Source information
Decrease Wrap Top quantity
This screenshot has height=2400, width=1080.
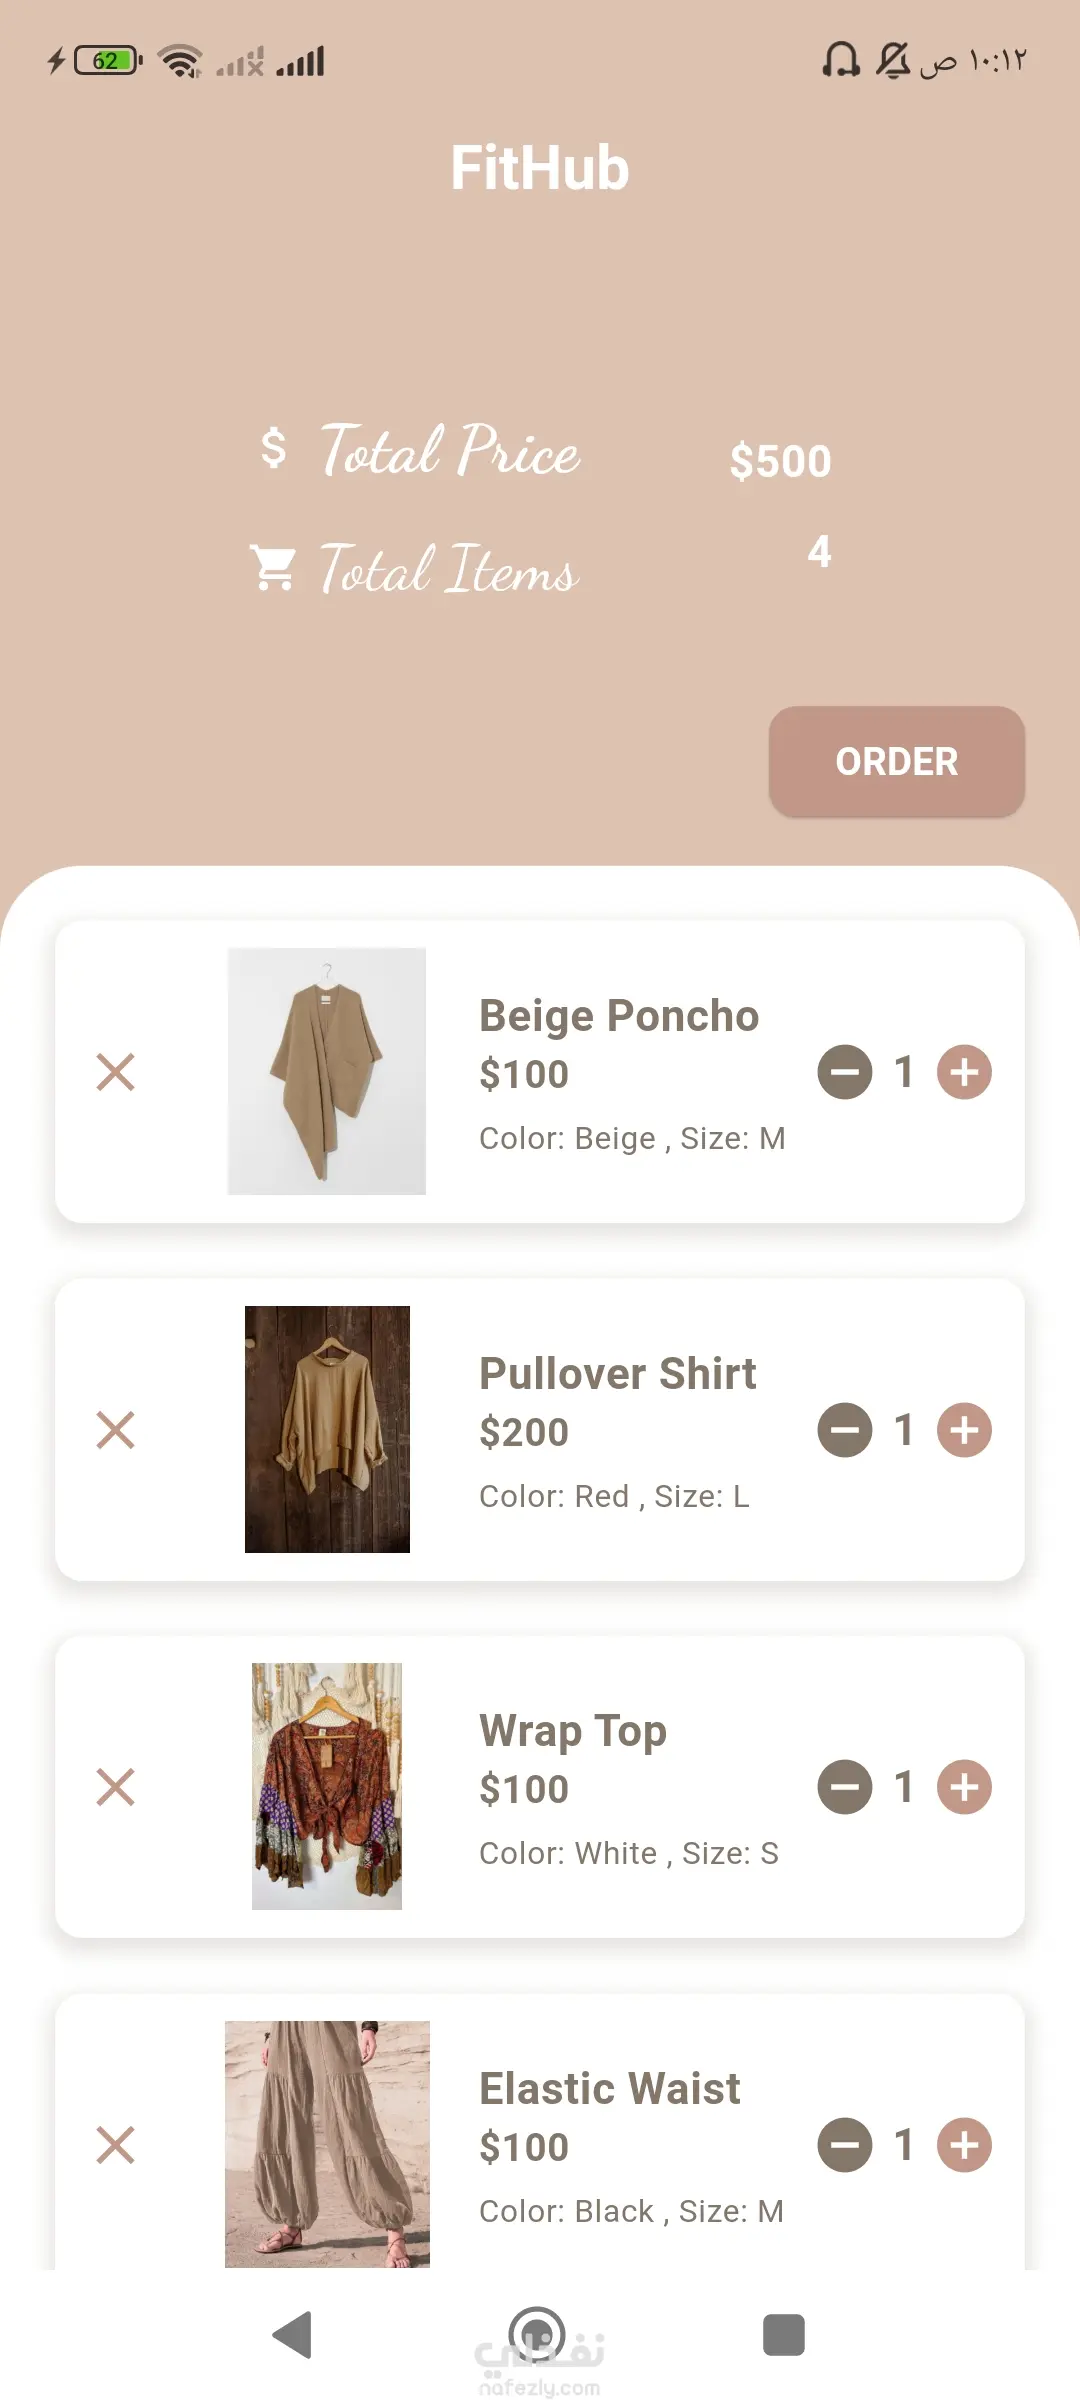[x=845, y=1787]
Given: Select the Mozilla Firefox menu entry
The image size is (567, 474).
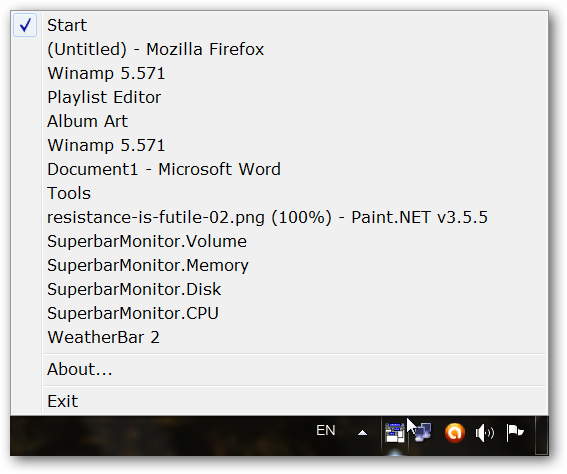Looking at the screenshot, I should click(279, 49).
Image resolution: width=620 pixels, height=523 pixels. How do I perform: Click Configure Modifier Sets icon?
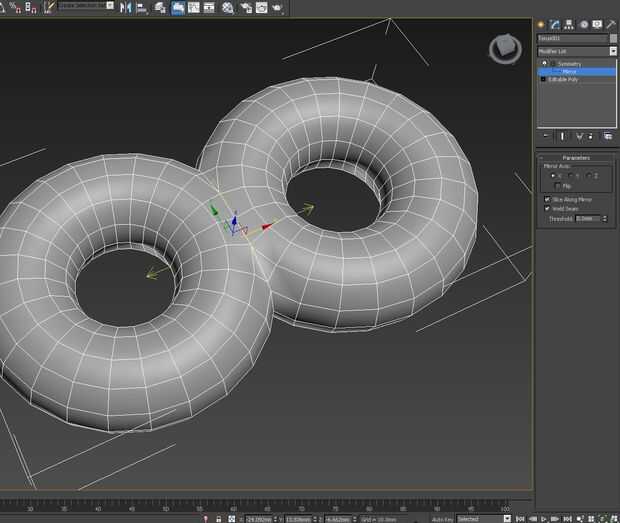tap(608, 135)
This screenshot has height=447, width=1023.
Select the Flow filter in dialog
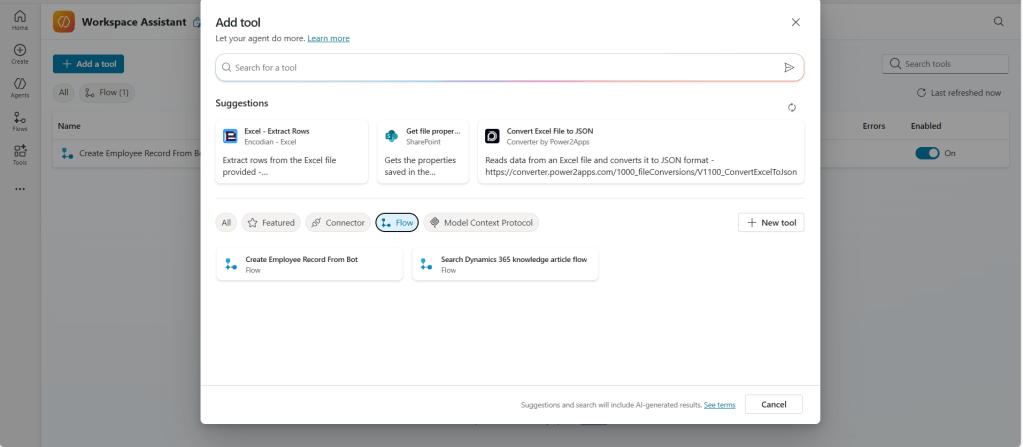[397, 222]
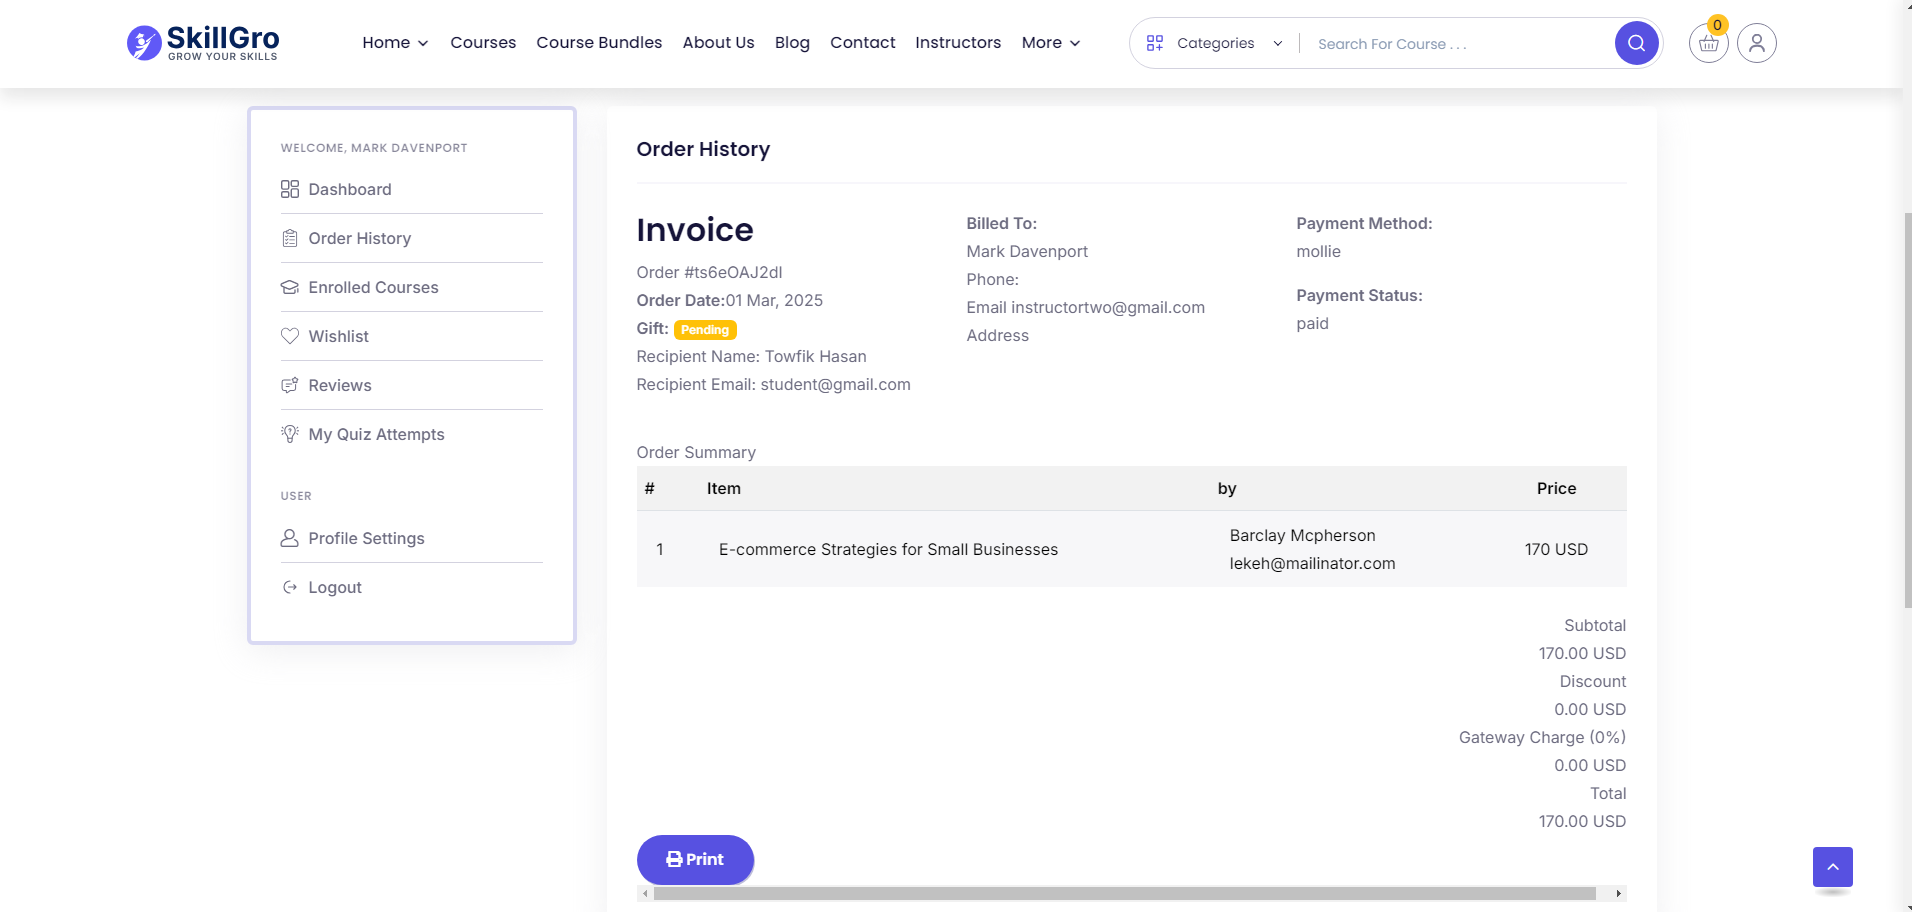Image resolution: width=1912 pixels, height=912 pixels.
Task: Open Course Bundles page
Action: click(599, 43)
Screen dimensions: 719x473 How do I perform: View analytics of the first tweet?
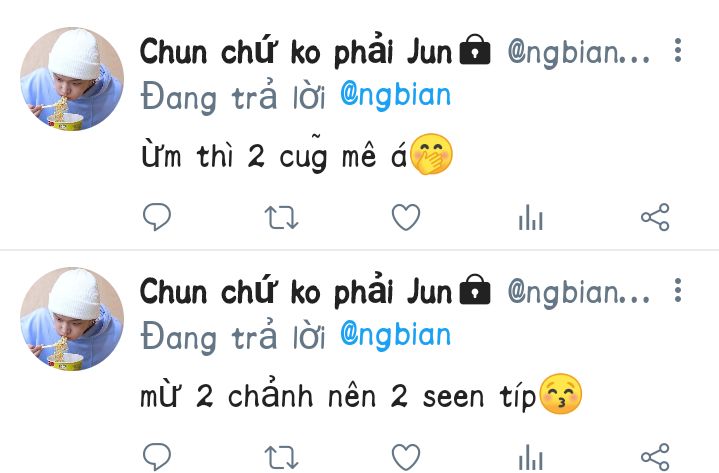coord(531,217)
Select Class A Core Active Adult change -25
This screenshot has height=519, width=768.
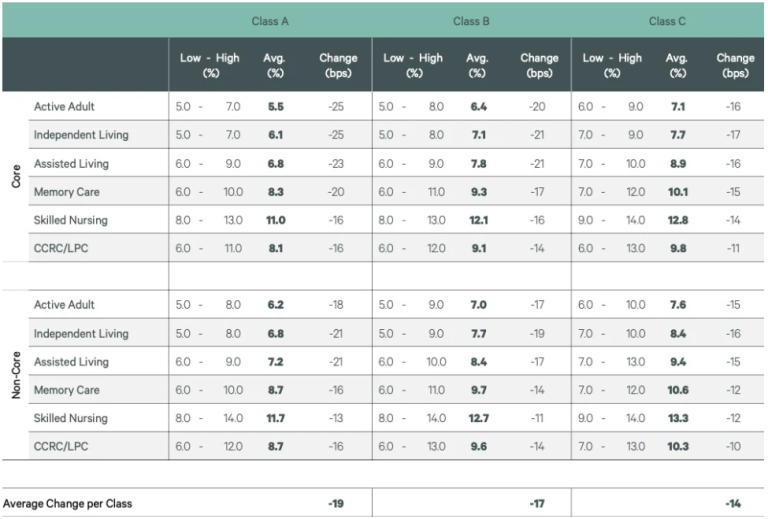tap(338, 106)
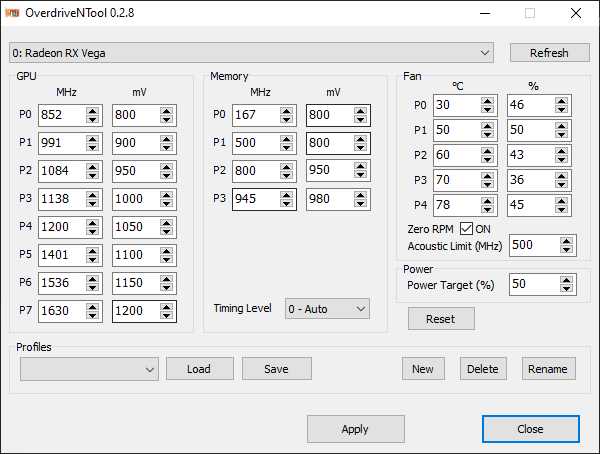Screen dimensions: 600x454
Task: Click the Apply button
Action: click(355, 429)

What is needed
The copy should hold exactly the lines from the line containing "This screenshot has height=2400, width=1080." through the end of the data, both ends included, and no pictures.

Output of the task
This screenshot has height=2400, width=1080.
[x=845, y=1787]
Given: Select the Mozilla Firefox menu entry
The image size is (567, 474).
Looking at the screenshot, I should click(279, 49).
Image resolution: width=620 pixels, height=523 pixels. How do I perform: Click Configure Modifier Sets icon?
tap(608, 135)
This screenshot has height=447, width=1023.
Select the Flow filter in dialog
[397, 222]
Image resolution: width=1912 pixels, height=912 pixels.
Task: Open Course Bundles page
Action: click(599, 43)
Screen dimensions: 719x473 How do I perform: View analytics of the first tweet?
coord(531,217)
Select Class A Core Active Adult change -25
This screenshot has height=519, width=768.
tap(338, 106)
Screen dimensions: 600x454
Task: Click the Apply button
Action: click(355, 429)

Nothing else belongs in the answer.